This post was originally published 3 years ago (2017), when I first tried full-day fasting to break a weight loss stall.
I have been eating Very Low Carb (VLC) for about 15 years. I lost 170 pounds, but inevitably gained some of it back. Losing it the 2nd time proved to be harder, so I decided to try Intermittent Full-Day Fasting (IF).
I gave up my breakfast of eggs (I wasn’t hungry anyway) but kept a cup of coffee with heavy cream and stevia powder to take with my pills. I sometimes ate a light lunch (all protein and saturated fats) and then a supper of animal protein and one low-carb vegetable, with more fat (olive oil or butter). I did it for about a year, and it was easy. But, I didn’t lose weight! It was satisfying, but still too much food. I needed to try something else.
Then last fall Megan Ramos, director of Jason Fung’s Toronto IDM Program, suggested full-day fasts, i.e. the “other” kind of fasting. I told Megan that during a 2-month period during the winter I would do it, and I did. In 10 weeks, I lost 31 pounds. With that success under my belt – why mess with success, right? – I decided to do it again, this time breaking new ground with the goal of reaching a weight I haven’t seen since my early teens.

• PROVIDED DATA:
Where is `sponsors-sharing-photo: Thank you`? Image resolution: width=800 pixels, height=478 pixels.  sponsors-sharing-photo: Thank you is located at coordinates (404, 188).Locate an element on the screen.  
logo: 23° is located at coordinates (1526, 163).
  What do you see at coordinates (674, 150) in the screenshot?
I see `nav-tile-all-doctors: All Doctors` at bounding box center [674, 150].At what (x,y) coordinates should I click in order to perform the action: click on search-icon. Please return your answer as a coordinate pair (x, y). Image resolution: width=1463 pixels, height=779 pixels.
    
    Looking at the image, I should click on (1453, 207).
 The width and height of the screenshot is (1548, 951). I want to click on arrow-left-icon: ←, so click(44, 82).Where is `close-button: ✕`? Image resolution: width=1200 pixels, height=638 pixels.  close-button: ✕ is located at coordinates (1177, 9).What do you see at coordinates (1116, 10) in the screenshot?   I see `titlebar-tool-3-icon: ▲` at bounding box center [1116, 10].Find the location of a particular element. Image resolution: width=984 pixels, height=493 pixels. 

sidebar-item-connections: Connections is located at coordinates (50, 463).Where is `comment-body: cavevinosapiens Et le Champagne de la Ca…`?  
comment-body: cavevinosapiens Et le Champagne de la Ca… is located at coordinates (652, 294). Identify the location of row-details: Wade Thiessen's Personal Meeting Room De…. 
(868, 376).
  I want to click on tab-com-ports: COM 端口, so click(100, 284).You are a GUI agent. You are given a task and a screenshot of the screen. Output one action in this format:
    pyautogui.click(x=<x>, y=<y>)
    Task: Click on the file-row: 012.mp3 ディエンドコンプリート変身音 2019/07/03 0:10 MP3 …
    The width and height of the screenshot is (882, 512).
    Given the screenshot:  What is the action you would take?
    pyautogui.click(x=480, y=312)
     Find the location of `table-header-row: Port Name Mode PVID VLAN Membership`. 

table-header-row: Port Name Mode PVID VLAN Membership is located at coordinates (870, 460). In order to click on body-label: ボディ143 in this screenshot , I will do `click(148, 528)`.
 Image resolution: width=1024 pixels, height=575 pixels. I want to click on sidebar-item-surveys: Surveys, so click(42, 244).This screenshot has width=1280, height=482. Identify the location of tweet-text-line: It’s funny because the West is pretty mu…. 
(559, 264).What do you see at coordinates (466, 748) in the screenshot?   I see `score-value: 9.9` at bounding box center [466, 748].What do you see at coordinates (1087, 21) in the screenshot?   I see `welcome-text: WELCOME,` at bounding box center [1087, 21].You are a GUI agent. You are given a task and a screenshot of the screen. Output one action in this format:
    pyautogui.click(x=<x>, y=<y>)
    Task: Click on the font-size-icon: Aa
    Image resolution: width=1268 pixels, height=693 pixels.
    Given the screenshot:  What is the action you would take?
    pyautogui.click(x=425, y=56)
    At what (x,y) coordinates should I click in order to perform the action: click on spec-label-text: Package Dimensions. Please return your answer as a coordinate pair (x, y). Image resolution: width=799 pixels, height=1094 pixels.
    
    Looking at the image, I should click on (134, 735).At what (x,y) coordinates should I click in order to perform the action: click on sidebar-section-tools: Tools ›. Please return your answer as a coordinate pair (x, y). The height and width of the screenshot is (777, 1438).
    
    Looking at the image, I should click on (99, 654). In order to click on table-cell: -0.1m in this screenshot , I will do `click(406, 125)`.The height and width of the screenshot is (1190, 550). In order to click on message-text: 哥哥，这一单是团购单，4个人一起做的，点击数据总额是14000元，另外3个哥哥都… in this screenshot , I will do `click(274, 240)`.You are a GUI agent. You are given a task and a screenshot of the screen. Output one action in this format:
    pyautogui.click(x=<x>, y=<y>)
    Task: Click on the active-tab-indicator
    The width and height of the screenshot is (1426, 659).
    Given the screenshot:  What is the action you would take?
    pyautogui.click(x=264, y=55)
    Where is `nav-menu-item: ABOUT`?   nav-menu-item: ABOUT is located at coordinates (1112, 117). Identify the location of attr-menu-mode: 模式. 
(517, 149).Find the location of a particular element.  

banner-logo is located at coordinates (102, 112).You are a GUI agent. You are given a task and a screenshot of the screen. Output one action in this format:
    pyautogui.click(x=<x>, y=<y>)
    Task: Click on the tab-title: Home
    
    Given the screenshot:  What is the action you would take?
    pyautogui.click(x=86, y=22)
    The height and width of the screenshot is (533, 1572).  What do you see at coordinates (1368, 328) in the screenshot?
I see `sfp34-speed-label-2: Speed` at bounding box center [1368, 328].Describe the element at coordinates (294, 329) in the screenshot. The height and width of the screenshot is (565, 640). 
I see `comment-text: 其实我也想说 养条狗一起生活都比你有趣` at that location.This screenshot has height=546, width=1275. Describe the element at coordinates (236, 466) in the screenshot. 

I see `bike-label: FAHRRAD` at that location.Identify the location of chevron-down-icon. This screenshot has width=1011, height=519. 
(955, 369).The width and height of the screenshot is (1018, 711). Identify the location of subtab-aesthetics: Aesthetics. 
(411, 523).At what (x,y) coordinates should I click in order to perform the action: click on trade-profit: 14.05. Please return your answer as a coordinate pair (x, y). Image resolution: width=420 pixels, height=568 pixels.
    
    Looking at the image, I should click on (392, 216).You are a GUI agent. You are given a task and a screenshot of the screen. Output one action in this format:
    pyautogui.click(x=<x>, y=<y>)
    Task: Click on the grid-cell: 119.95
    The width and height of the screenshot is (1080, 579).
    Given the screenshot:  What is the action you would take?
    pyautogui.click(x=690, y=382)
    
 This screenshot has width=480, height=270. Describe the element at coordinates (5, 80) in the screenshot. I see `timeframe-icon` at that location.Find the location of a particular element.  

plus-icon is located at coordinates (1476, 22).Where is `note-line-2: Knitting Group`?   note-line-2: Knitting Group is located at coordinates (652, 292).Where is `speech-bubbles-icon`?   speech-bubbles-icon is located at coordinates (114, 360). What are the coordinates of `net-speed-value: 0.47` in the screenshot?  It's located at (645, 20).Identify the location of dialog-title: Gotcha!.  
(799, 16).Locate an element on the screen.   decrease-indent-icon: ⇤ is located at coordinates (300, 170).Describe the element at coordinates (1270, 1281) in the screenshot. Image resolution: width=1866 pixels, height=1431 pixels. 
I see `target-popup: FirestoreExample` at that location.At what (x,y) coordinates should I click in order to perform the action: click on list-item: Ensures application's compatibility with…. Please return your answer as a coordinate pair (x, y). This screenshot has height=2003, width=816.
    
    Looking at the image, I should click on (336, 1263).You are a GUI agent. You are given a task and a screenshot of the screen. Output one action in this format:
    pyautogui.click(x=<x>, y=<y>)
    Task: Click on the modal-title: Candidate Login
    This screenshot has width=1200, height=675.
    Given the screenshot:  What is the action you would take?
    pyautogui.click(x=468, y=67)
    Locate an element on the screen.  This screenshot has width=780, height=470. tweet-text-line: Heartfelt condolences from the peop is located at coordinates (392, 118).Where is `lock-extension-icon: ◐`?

• WHAT THIS EXERCISE ASKS:
a: Retype the portion of the fasting post between "I gave up my" and "try something else.", inclusive.
b: According to the fasting post, how many pounds were lost in the 10 weeks of full-day fasting?

• TASK-BY-TASK OUTPUTS:
a:
I gave up my breakfast of eggs (I wasn’t hungry anyway) but kept a cup of coffee with heavy cream and stevia powder to take with my pills. I sometimes ate a light lunch (all protein and saturated fats) and then a supper of animal protein and one low-carb vegetable, with more fat (olive oil or butter). I did it for about a year, and it was easy. But, I didn’t lose weight! It was satisfying, but still too much food. I needed to try something else.

b: 31 pounds